R.E.M.: Part Lies Part Heart Part Truth Part Garbage 1982-2011
The title would be a great joke about typical anthology bullshit, if it was actually a joke. The problem is R.E.M.’s career contains more than two discs worth of truth and heart—know many bands with more than ten good albums?—and a lot fewer lies and garbage than the ratio of each included here would lead a newcomer (presumably who this is for? In 20 years maybe?) to believe.
So first the lies and garbage. The oddly despised Monster has more than “What’s the Frequency, Kenneth?” to offer. At least one or two of its five(!) other singles deserves the spots reserved for “The Sidewinder Sleeps Tonite” or the putrid self-parody “The Great Beyond.” “Living Well Is the Best Revenge” is more than enough to represent the good-but-not-Monster Accelerate; no need for “Supernatural Superserious” as well. This year’s solid Collapse Into Now does not deserve three songs. Should’ve killed the gross “Oh My Heart” in favor for a better waltz, Up’s “Daysleeper,” one of the few R.E.M. songs that could benefit greatly from a new context.

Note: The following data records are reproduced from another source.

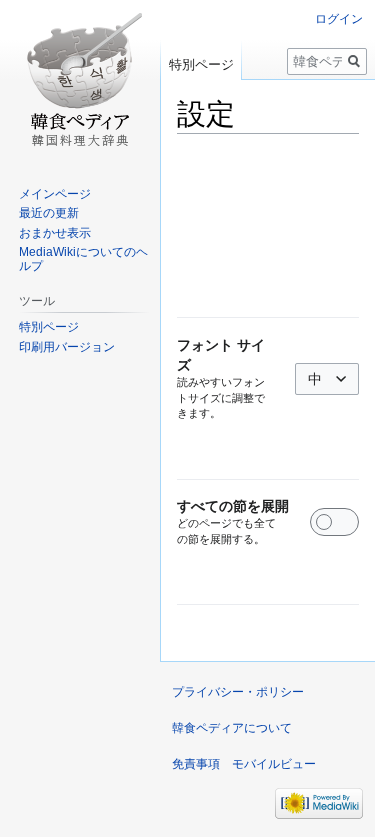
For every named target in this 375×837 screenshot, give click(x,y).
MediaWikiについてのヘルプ (83, 259)
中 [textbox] (315, 379)
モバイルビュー (274, 764)
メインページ (55, 194)
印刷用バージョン (67, 347)
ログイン (339, 19)
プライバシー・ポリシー (238, 692)
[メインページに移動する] (80, 80)
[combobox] (327, 379)
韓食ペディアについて (232, 728)
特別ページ (201, 64)
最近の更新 (49, 213)
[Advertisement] (268, 226)
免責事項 (196, 764)
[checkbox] (334, 522)
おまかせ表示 (55, 233)
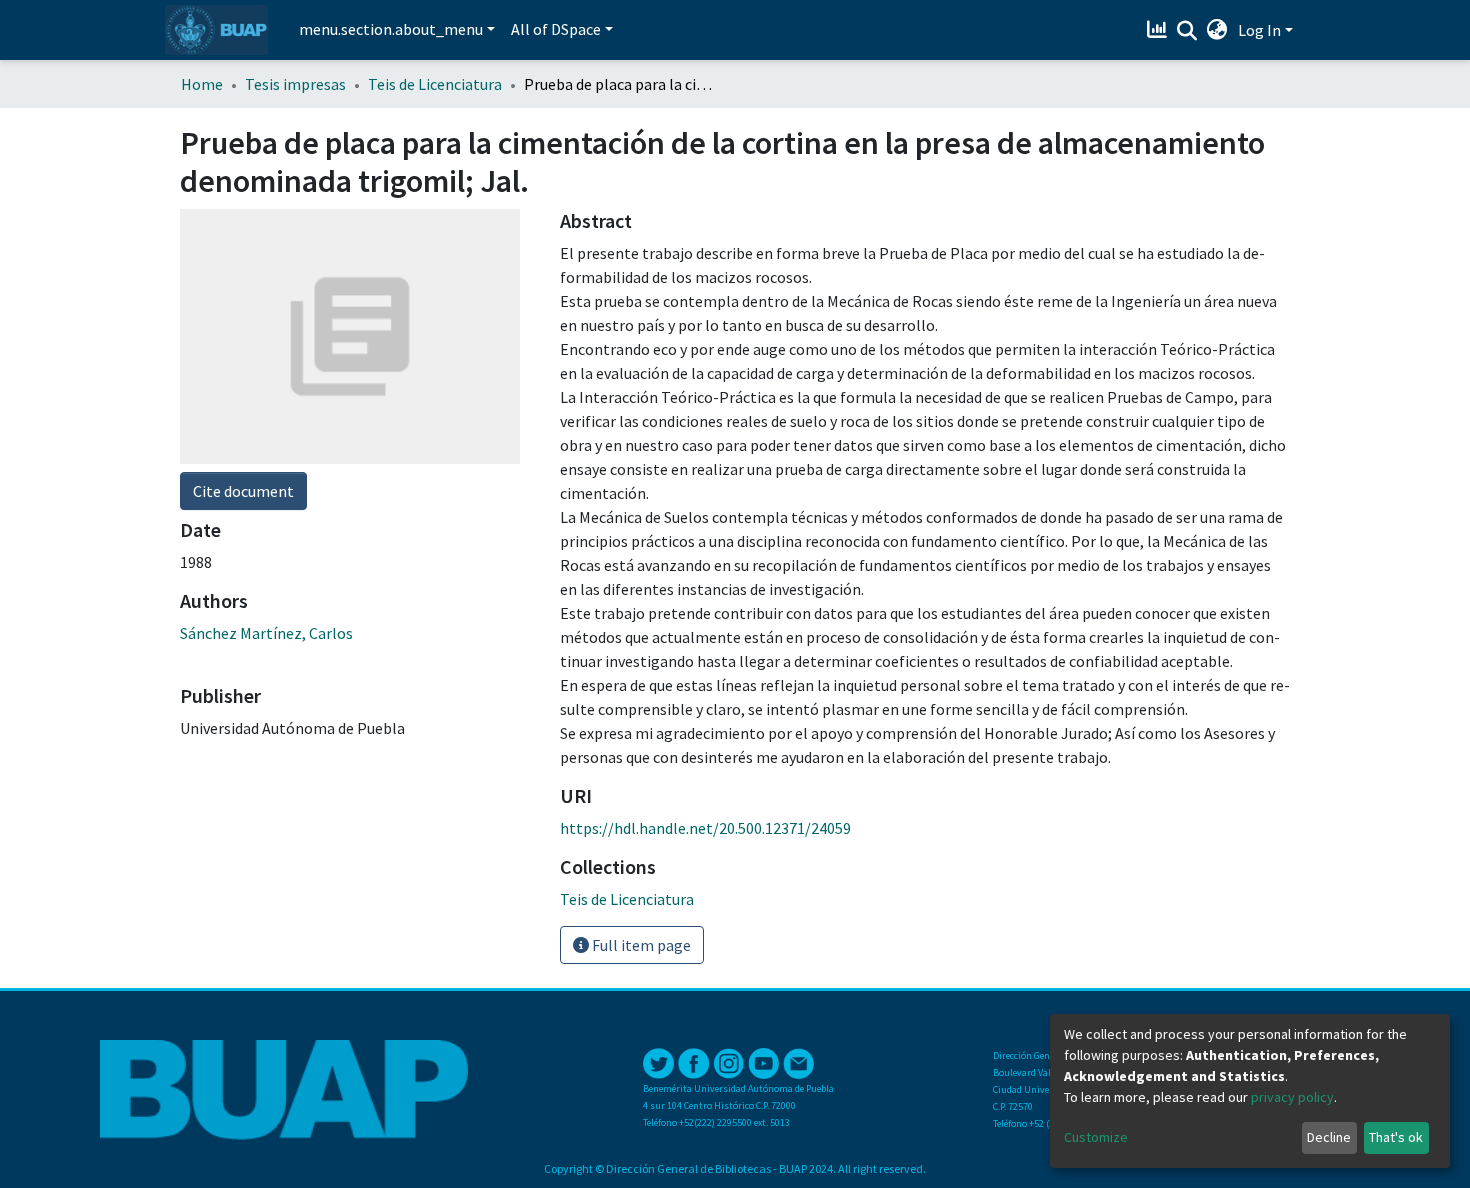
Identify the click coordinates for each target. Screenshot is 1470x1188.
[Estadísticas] (1159, 30)
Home (202, 84)
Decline (1329, 1137)
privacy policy (1292, 1097)
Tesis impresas (295, 84)
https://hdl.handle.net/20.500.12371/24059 (705, 828)
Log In (1259, 30)
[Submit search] (1187, 31)
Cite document (243, 491)
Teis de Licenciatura (435, 84)
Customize (1096, 1137)
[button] (1217, 30)
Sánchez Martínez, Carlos (266, 633)
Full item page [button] (640, 945)
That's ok (1396, 1137)
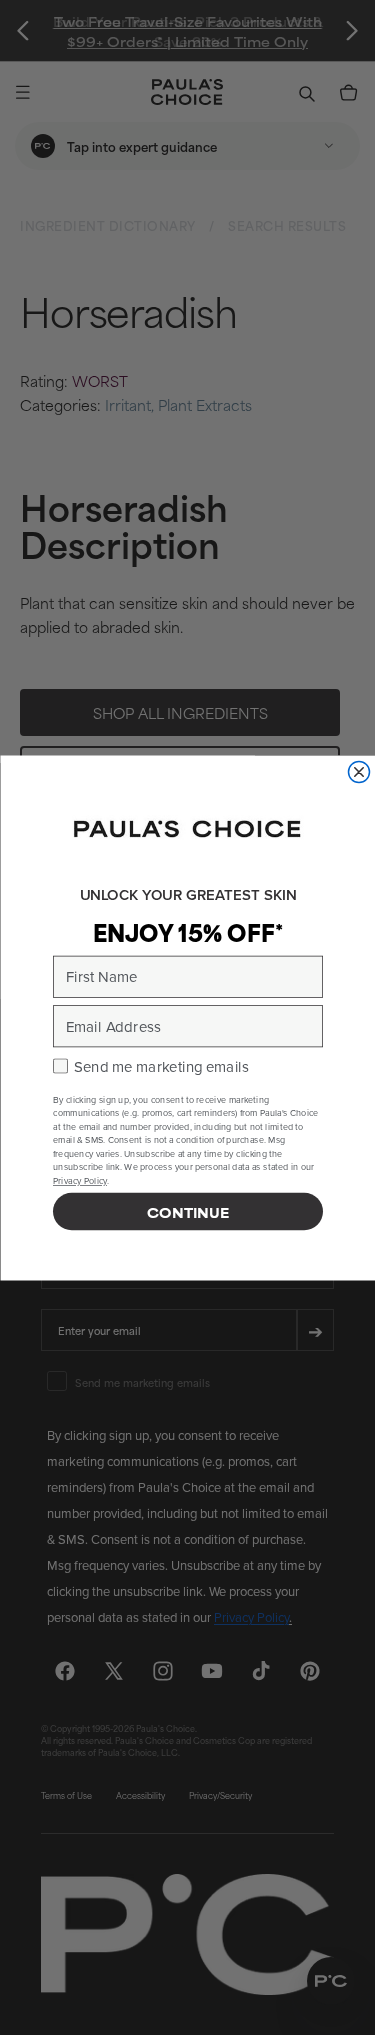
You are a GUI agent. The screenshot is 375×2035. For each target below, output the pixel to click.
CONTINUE (188, 1211)
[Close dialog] (358, 771)
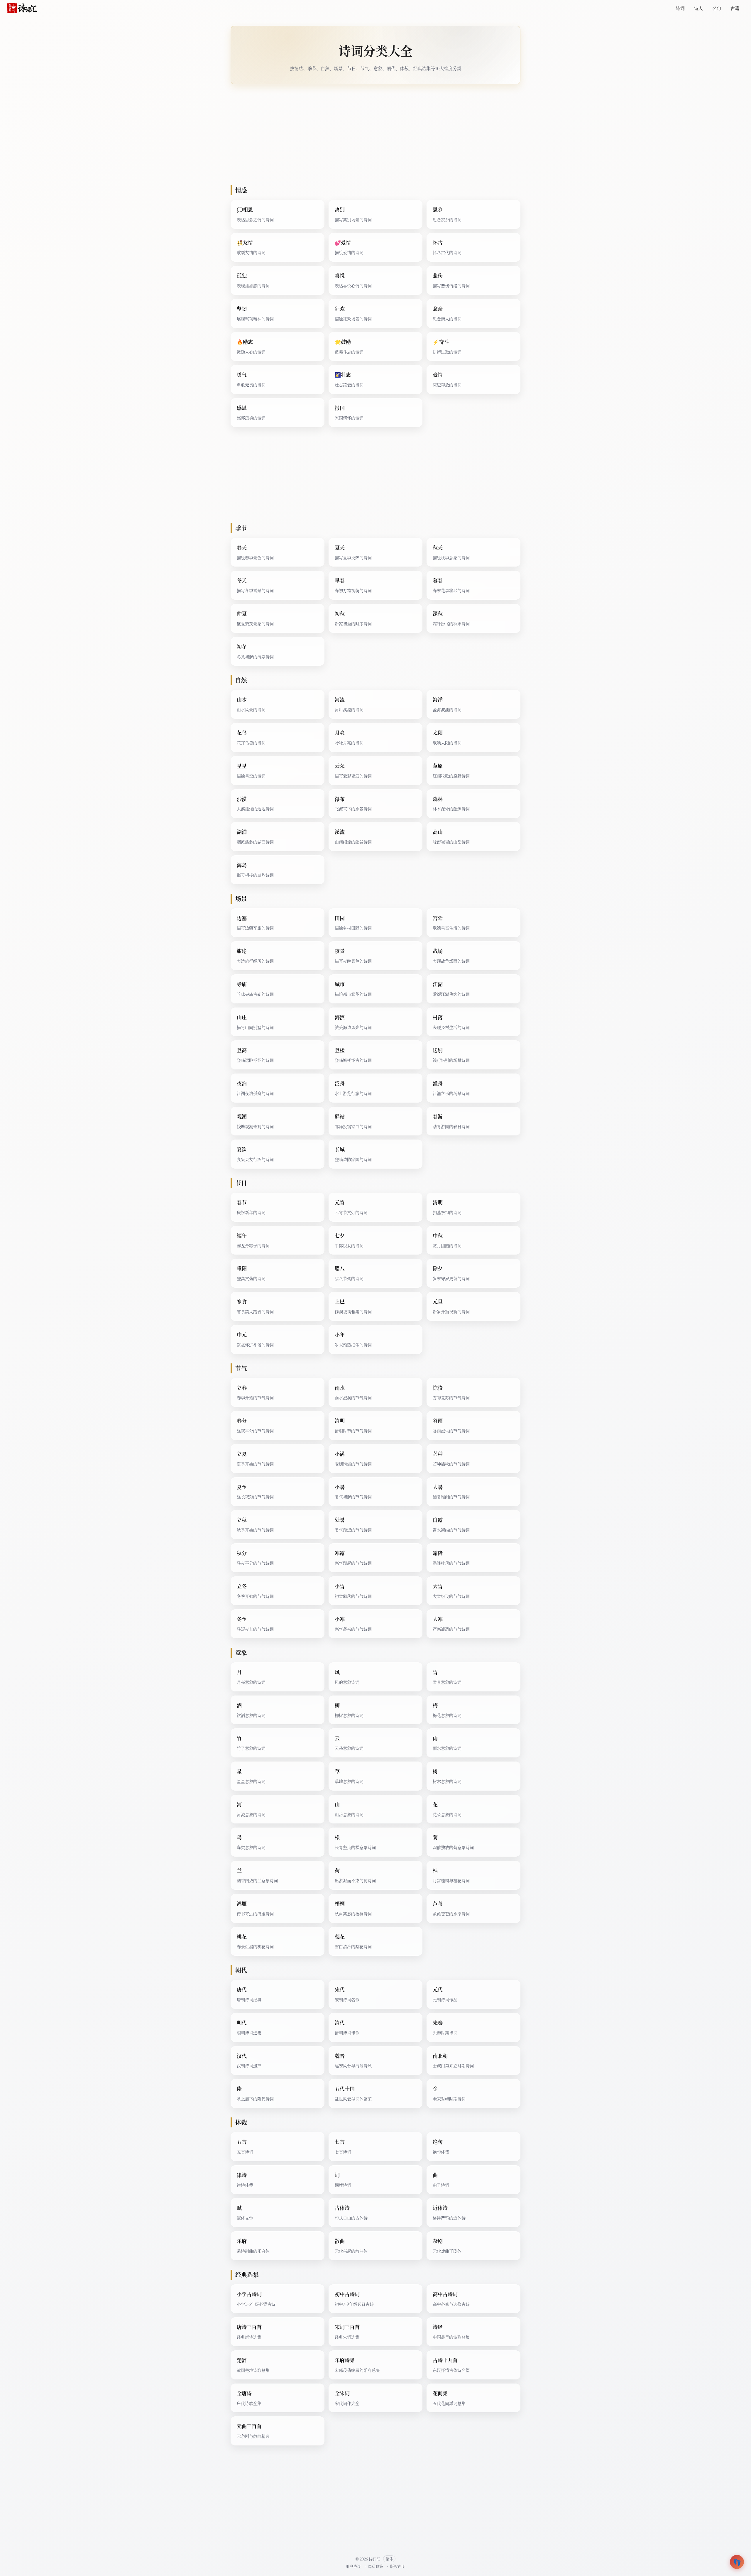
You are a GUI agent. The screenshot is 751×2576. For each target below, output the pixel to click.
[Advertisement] (407, 135)
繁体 (389, 2558)
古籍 (734, 8)
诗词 (680, 8)
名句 (716, 8)
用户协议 (353, 2566)
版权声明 (397, 2566)
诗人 (698, 8)
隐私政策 (375, 2566)
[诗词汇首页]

These are merely bitchings. But there are two actual crimes. This two-disc behemoth fails to eclipse 1988’s merely I.R.S. era-encompassing Eponymous by starting with the inferior “mumbled” take on “Gardening at Night” and the slower “Radio Free Europe” from Murmur, when clearer and more intense versions, respectively, exist. “Get Up”’s slot could’ve been given to the underrated “Romance,” which has no home of its own but on a redundant-but still-not-inferior compilation.
And then there’s New Adventures in Hi-Fi, a secret favorite of more fans than I presume the band realizes. The graceful, elegiac collection was their last true album with Bill Berry and their most passionate, full-bodied, adventurous-indeed record ever. It’s mispresented with only “Electrolite” (lovely ballad) and “New Test Leper” (misbegotten fourth single or some shit). The widescreen epics “Leave” and “How the West Was Won and Where It Got Us” deserve to be on any kind of career reel for this band, and mismanaging that $80 million deal-sealing record is partly why their sales halted far behind U2’s in the first place. At very least it deserves more space than Green or Collapse Into Now.
I’m being a bitch. Every song a casual fan would know is here: “Orange Crush,” “Man on the Moon,” “Stand,” “It’s the End of the World As We Know It.” Reveal and Around the Sun are rightfully reduced to one decent enough song apiece. I’m very grateful that they’ve outgrown their petty embarrassment for “Shiny Happy People,” which is every bit as gorgeous as “Losing My Religion” or “Fall on Me”. The track sequence flows like a lava lamp despite its lack of imagination. Fans who jumped ship will be glad to discover “Bad Day” and “Alligator_Aviator_Autopilot_Antimatter.” And the three new songs are modest and lovely. A long way from “Gardening at Night”’s inscrutable beginnings, the loud and clear words share a theme: retirement. “Is this what you really want?” begs the penultimate “We All Go Back to Where We Belong.” Then you think back to the almost flawless 38 songs you just heard. And the answer is no. Box set, please.